──────── Document excerpt

No one should need Watch Duty. As fires near, officials should do better

by Admin
No one should need Watch Duty. As fires near, officials should do better

Last fall, a relatively unknown app called Watch Duty beat out Open AI, TikTok and Instagram to become the most downloaded iPhone app in the country. But Watch Duty wasn’t a venture-backed startup. It was an app I founded as a volunteer-funded nonprofit to track and share information about wildfires in real time after my own experience struggling to find helpful information when a nearby blaze threatened my home.

When the Bridge, Line and Airport fires simultaneously tore through Southern California in September 2024, around 420,000 people downloaded the app in one week, shooting us to the top of the charts. In one week in early January, when Los Angeles was beset by fire on all sides and communities like Pacific Palisades and Altadena were turning to ash, that number spiked to 2 million.

But Watch Duty’s success as a lifeline for Americans in peril isn’t something to celebrate. It’s actually a reflection of a disturbing failure: Our government does not properly alert people about disasters, with life-and-death consequences.

This failure starts with how frequently governments communicate disaster information. Traditionally, emergency managers who transmit alerts on behalf of state and local governments limit their communications. There are good reasons for this. Public officials want to communicate with urgency. Sending non-urgent information, it’s feared, will lead to fatigue, frustration and ignored warnings. They also don’t want people to panic prematurely and clog roads trying to evacuate unless it’s absolutely necessary.

────────────────

▶ [Work request] Reproduce word for word the passage of the Watch Duty article from "Last fall, a" to "threatened my home.".

──────── Given entries

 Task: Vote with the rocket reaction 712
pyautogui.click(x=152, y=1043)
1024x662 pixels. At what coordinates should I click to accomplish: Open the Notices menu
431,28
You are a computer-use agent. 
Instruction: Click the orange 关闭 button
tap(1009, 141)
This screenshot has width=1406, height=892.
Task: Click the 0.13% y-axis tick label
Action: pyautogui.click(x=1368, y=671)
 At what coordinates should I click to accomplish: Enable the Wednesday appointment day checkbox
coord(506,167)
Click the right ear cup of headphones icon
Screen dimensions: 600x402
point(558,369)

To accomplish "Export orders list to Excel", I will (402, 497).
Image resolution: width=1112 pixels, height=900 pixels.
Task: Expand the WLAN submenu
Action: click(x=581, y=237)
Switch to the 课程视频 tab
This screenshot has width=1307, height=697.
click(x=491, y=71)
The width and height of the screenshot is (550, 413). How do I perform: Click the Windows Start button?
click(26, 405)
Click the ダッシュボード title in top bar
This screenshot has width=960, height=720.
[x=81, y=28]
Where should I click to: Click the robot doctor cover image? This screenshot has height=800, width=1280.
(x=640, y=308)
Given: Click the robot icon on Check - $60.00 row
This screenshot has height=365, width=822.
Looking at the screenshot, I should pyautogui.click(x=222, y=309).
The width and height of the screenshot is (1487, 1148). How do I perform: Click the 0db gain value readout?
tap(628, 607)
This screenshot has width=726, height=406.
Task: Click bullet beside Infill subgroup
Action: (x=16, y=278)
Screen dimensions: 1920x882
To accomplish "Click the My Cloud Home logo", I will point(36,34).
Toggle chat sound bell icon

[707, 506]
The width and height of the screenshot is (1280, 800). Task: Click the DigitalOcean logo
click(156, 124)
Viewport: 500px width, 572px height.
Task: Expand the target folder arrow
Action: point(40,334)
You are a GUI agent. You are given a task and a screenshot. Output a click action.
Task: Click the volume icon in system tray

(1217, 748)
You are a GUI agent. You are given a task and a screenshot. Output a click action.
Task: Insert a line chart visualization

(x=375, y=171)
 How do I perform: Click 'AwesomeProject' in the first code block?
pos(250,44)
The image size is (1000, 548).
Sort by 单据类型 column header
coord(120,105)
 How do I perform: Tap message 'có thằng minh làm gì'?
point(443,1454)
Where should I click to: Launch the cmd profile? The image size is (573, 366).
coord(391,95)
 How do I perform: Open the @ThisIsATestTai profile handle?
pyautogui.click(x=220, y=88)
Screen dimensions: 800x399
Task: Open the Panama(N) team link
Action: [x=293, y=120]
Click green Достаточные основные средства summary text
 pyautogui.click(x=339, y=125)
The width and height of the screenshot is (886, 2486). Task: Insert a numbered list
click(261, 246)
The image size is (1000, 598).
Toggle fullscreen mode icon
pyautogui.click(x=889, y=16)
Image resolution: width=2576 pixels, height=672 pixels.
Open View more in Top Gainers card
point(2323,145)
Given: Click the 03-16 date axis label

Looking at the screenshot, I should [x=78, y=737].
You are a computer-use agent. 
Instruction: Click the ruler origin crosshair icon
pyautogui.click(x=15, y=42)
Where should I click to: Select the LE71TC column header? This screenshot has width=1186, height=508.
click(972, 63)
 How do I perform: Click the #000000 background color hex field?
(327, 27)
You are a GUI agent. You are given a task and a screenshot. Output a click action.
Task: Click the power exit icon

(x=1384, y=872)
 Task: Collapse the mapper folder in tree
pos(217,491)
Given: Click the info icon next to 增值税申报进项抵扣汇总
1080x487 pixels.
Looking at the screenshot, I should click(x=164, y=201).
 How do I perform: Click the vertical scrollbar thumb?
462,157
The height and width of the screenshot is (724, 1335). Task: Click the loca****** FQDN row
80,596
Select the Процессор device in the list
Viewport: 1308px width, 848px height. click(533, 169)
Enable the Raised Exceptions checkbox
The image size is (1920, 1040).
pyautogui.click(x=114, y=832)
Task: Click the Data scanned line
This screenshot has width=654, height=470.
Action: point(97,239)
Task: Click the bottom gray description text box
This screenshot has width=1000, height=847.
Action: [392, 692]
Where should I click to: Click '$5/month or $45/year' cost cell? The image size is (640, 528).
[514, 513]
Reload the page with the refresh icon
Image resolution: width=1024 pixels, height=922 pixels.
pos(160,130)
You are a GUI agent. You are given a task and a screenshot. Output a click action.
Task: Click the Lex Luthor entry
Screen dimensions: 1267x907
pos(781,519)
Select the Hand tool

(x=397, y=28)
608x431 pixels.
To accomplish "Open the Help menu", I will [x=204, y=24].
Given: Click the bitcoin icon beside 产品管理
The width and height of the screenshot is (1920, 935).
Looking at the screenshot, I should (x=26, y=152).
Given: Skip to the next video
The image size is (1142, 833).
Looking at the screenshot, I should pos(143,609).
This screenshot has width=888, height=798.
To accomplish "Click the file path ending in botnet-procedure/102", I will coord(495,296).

────────────────

▶ [Exercise result]
Last fall, a relatively unknown app called Watch Duty beat out Open AI, TikTok and Instagram to become the most downloaded iPhone app in the country. But Watch Duty wasn’t a venture-backed startup. It was an app I founded as a volunteer-funded nonprofit to track and share information about wildfires in real time after my own experience struggling to find helpful information when a nearby blaze threatened my home.